And Justice For All

Ever play the lotto? Do you feel like a game of chance? The Supreme Court of Canada (“SCC”)  is very picky about the cases it will hear. You have read here at The Court about many cases that seemed to get away from them. It makes one wonder about how these sorts of decisions are made. It is certainly not a very transparent process. What if you had to put money on the outcome of your appeal?

Let us say you file an application for leave to the Supreme Court of Canada (or have appeal as a right). We know that in 2006, 11% of the applications for leave submitted to the SCC were actually heard by the court. From the start, it does not look good for you. The SCC seems to weed out the vast majority of cases as not being worth their time. But, it seems that there some cases that have a better chance than others. For example, in 2006 17% of the applications were procedural law (97 cases). However, only 5% of the cases heard dealt with procedure (28 cases). What happened to the other 59%? They lost their bet. There are other classifications, like criminal law, where nearly all the appeals are heard by the court. Choose your game wisely.

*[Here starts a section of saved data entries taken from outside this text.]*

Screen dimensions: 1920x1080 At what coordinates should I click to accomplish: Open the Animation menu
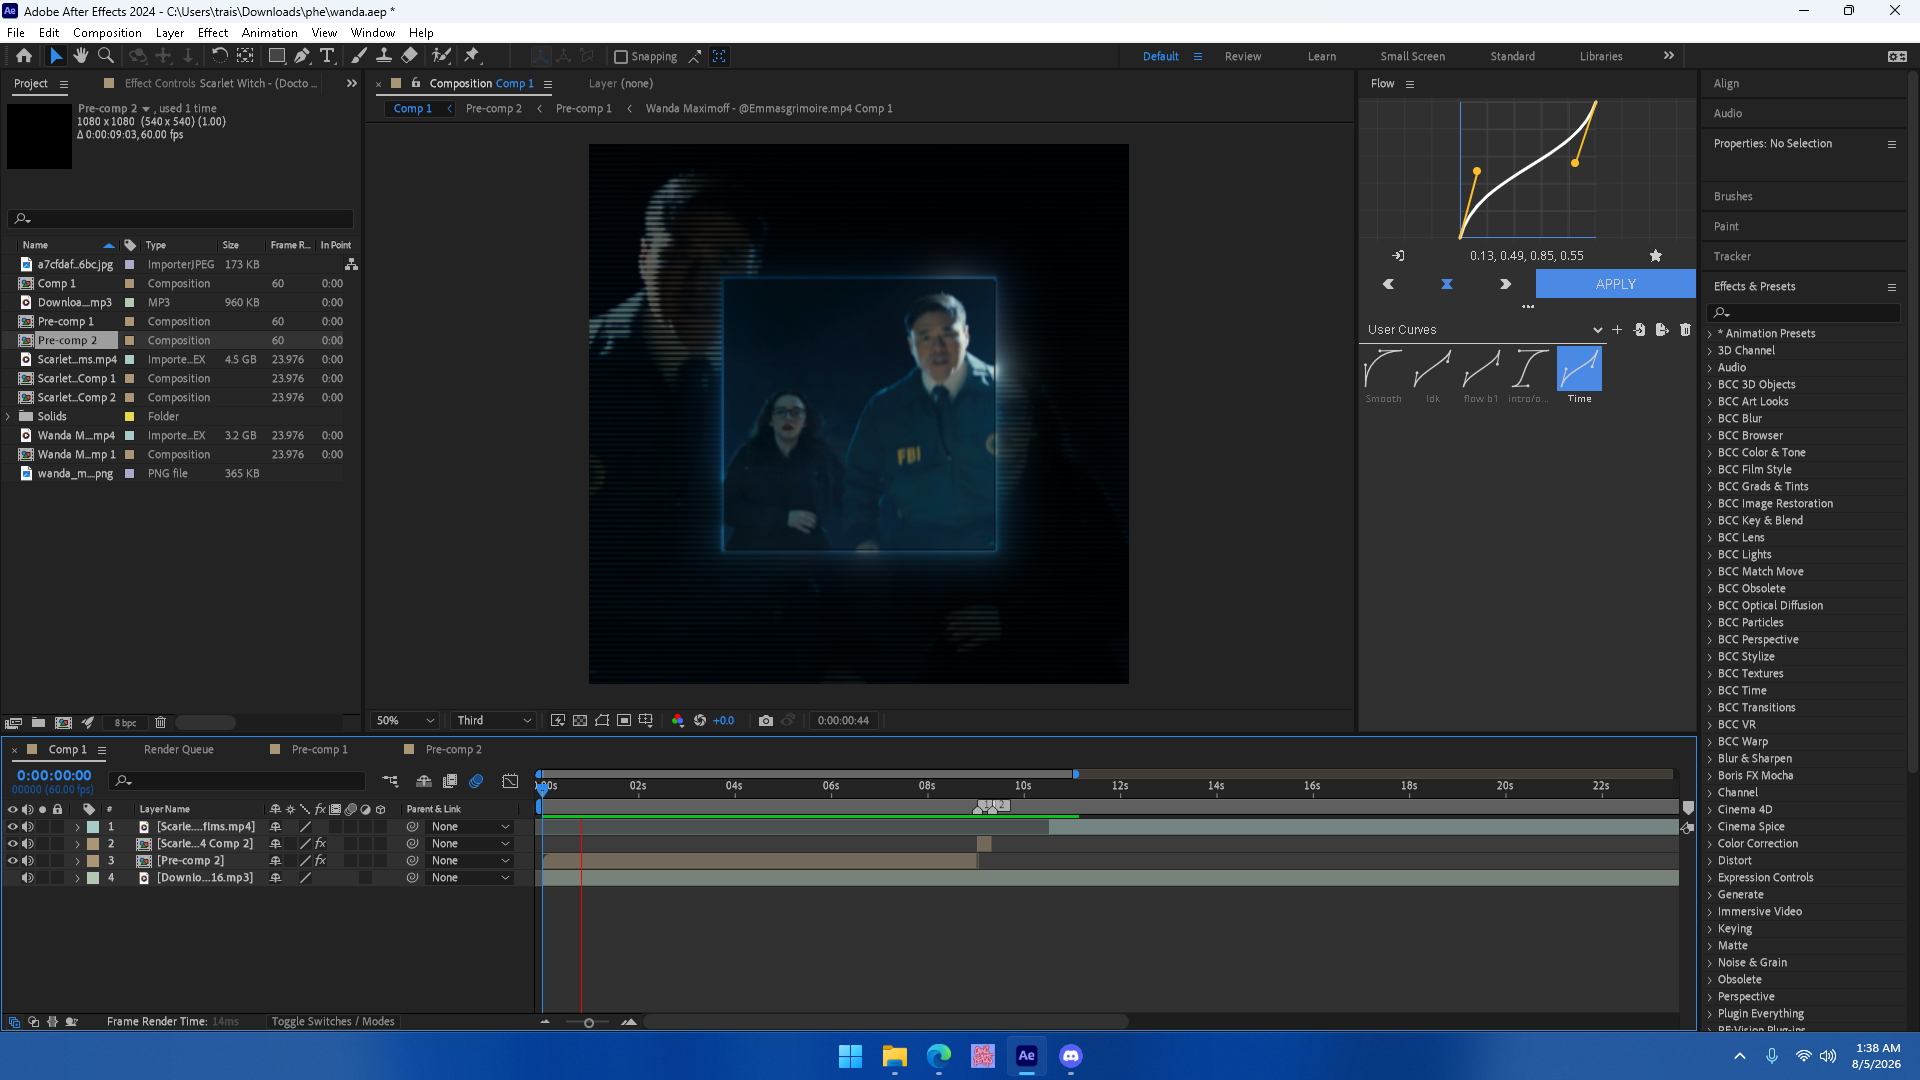coord(269,33)
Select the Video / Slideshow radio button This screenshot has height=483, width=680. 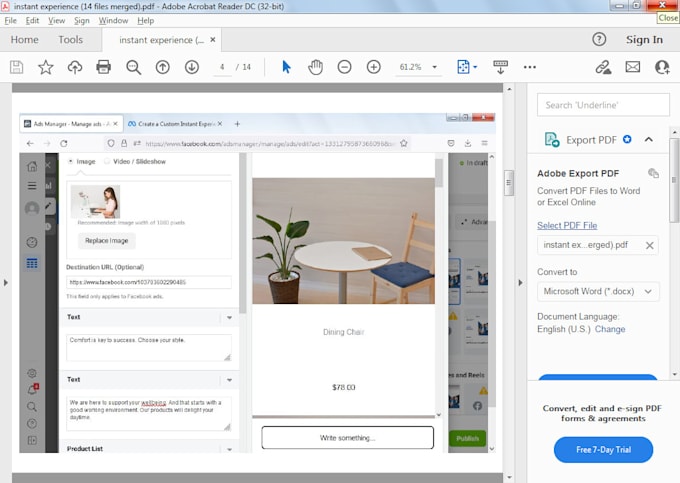(x=108, y=161)

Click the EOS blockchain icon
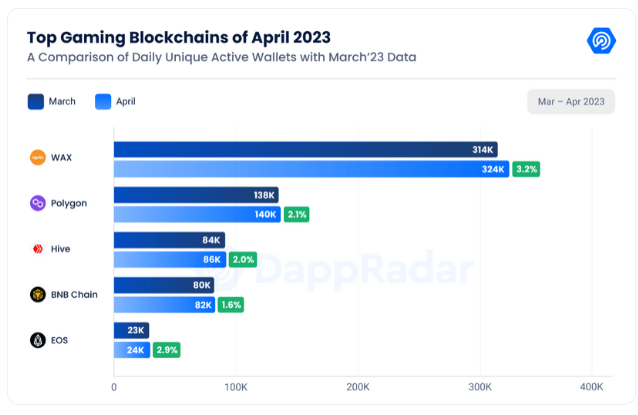pos(38,340)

Once you are in, the chances of winning or losing are much better. In the past 10 years, the split has been relatively even. Even the most lopsided year it was only a 70/30 split. In fact, over the past 10 years there was only a slight bias to allowing appeals (52%). Most casinos would not stay in business with odds that even.

Let us add in another factor. At Vegas, you know (or at least hope) that when you roll the dice there is an equal chance that any one of the six sides will come up. Sitting behind the bench there are nine judges. Let us replace them with coins. You get nine flips, and have to get five of those flips to go your way. Wait, but surely the judges aren’t just random? Surely the merits of the case have something to do with it?

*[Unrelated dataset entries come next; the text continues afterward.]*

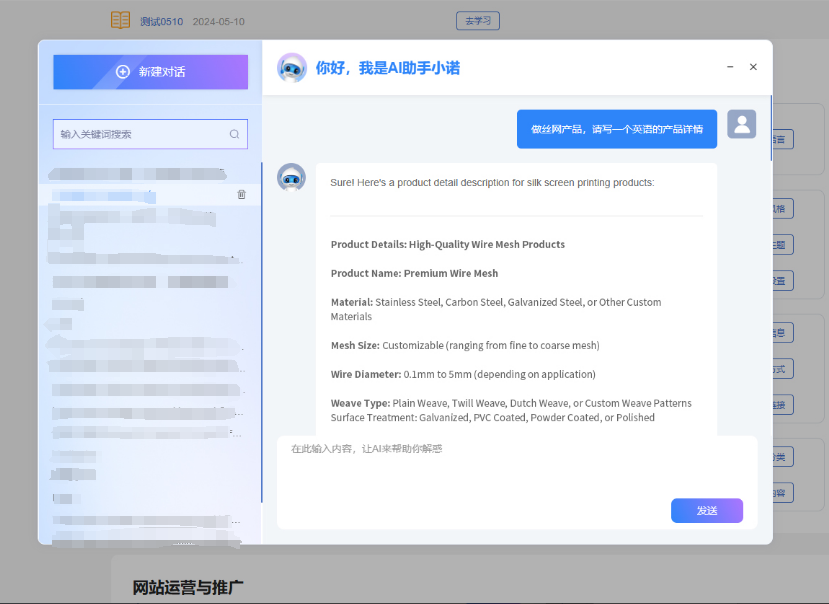The height and width of the screenshot is (604, 829).
Task: Delete the highlighted conversation via trash icon
Action: pyautogui.click(x=241, y=194)
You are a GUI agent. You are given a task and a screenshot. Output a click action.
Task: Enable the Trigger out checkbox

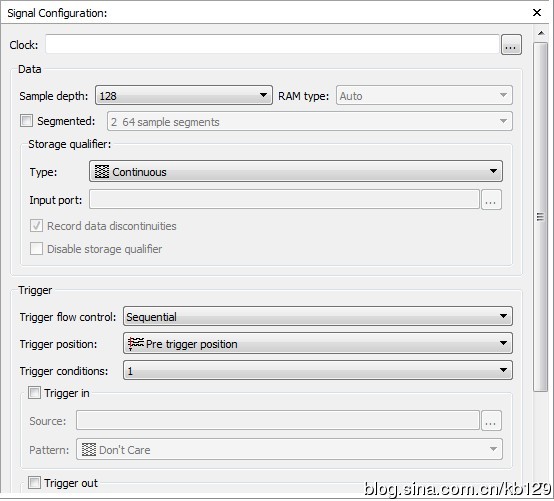click(34, 483)
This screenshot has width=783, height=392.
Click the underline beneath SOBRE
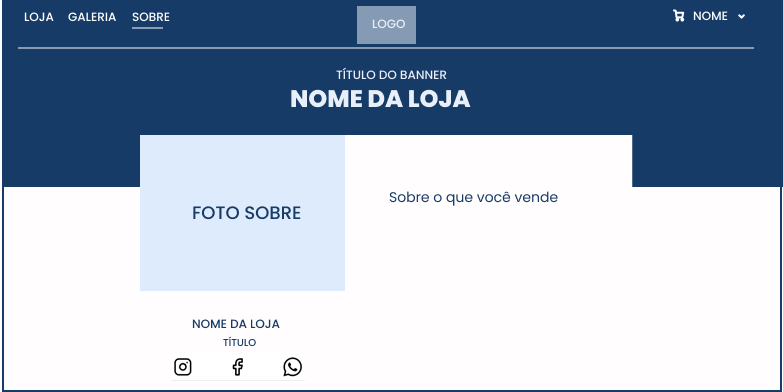[147, 28]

Of course they do. But not always in the way that you think. In a recent work by none other than our own Prof. James Stribopoulos there are some exciting revelations. In his examination of the Court of Appeal of Ontario he found statistically significant connections between the subject matter of the case, the gender, political affiliations and composition of the bench. This factor weights one side of the coin heavier than the other and is going to make that coin toss less than 50/50.

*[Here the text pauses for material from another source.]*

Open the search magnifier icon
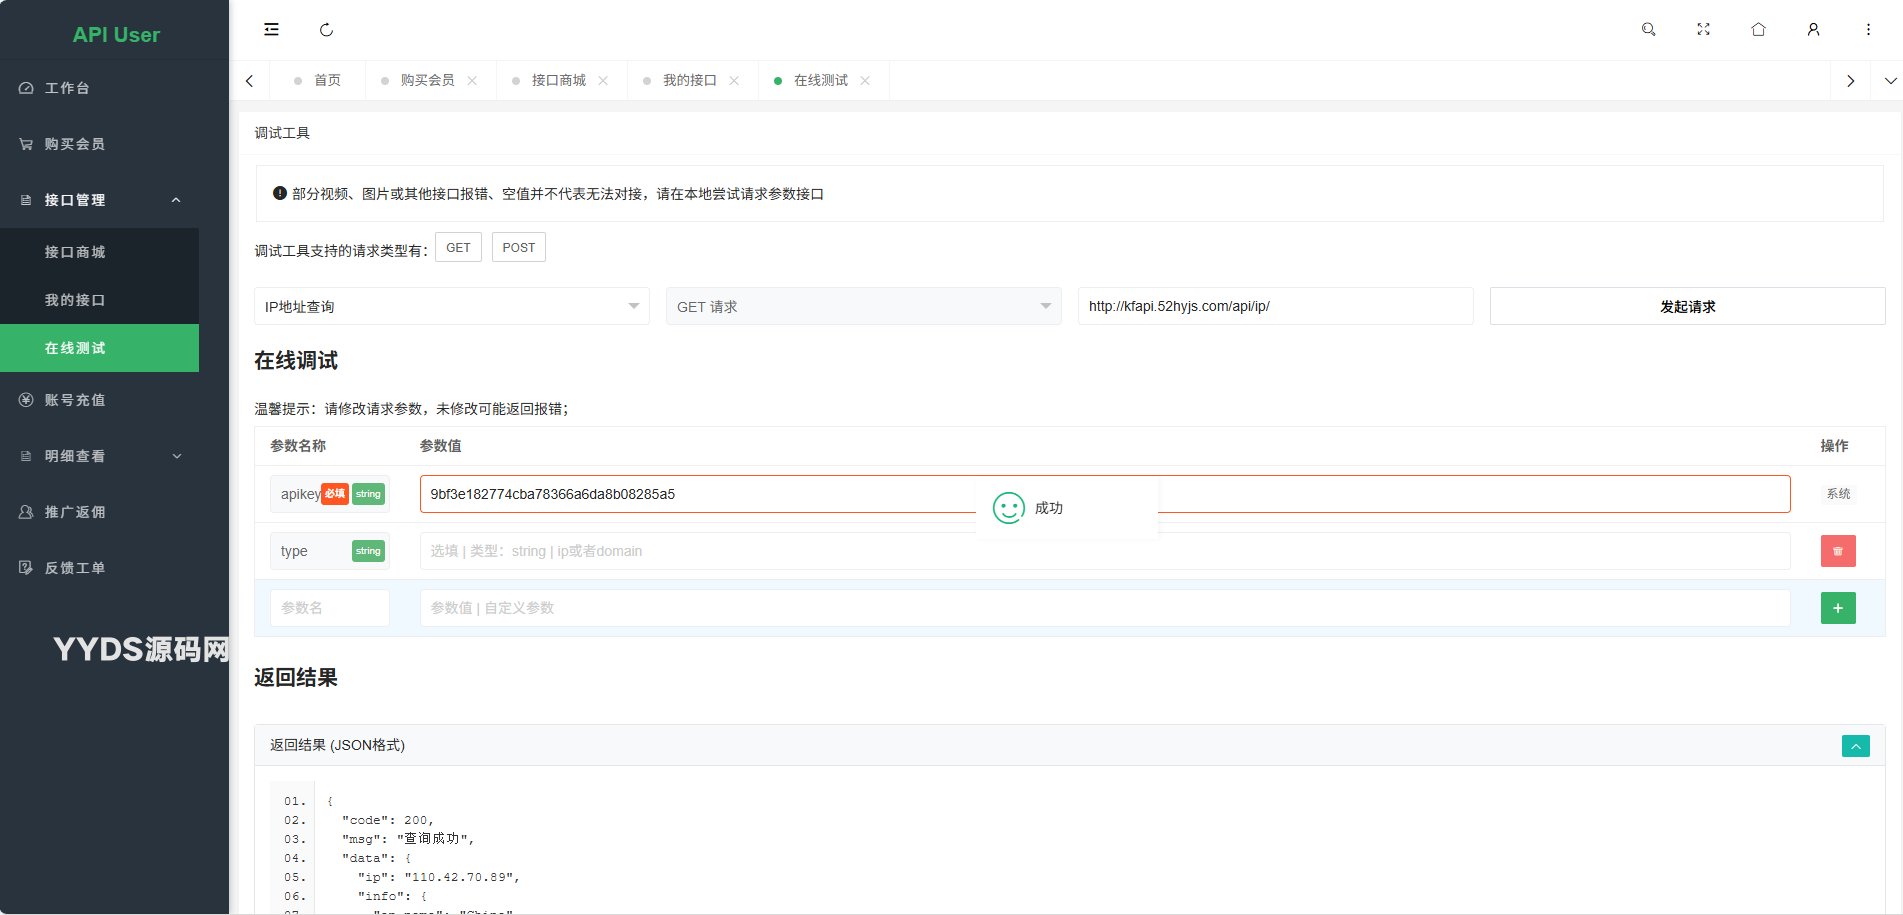1648,30
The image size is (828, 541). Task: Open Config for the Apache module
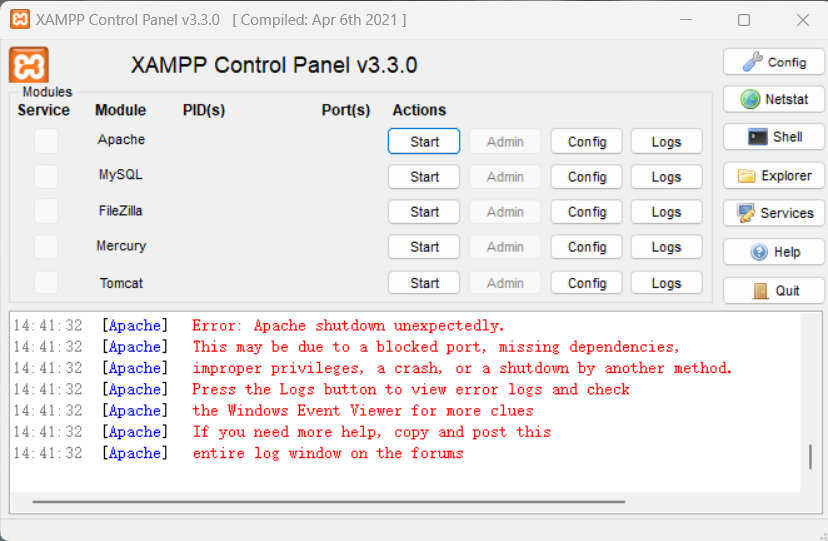click(x=586, y=141)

A lawyer would never take a case to court without examining the merits of the case. Somewhere, deep in the brain of every litigator is a chart. Cases get put on that chart based on the lawyer’s subjective impression of the success of the case based on the merits, and (cough) their own skill as a litigator. On our imaginary scale, the cases range from Slam Dunk to Total Stinker and all points in between. If we put the chart on the wall, we might even be able to assign numerical values to the ratings.

Given that there are statistically significant steps in winning the case, would it not be prudent to make some sort of assessment of its chances with our high court? If we do that are we not much better than bookies?

Without too much analysis of the efficacy and morality of gambling, week after week, millions of Canadians play the lotto. Some, maybe even most understand that their chances are slim. The result of their loss is that many other Canadians have government funds available for their charities. If those people stopped playing because they knew the odds, Canada might be worse off. Looking at the numbers for 2006, more than 500 Canadians played the Supreme Court Loto that year. Maybe if they all knew the chances of success, they would not play anymore. The loss to the law in Canada would be immeasurable.

But at least I wouldn’t have so many cases to study this time of year.